▸ YOUR ASSIGNMENT
Nothing left out, nothing added: return the full set of records.

RECORDS SHOWN section start

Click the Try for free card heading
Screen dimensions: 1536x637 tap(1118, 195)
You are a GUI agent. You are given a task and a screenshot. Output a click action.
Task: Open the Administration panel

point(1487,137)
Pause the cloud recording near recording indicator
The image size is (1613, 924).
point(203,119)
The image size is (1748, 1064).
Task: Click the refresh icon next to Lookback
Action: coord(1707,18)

RECORDS SHOWN section end

▸ TASK ANSWER
Click the Try for free card heading
Screen dimensions: 1536x637 tap(1118, 195)
You are a GUI agent. You are given a task and a screenshot. Output a click action.
Task: Open the Administration panel

point(1487,137)
Pause the cloud recording near recording indicator
The image size is (1613, 924).
point(203,119)
The image size is (1748, 1064).
Task: Click the refresh icon next to Lookback
Action: coord(1707,18)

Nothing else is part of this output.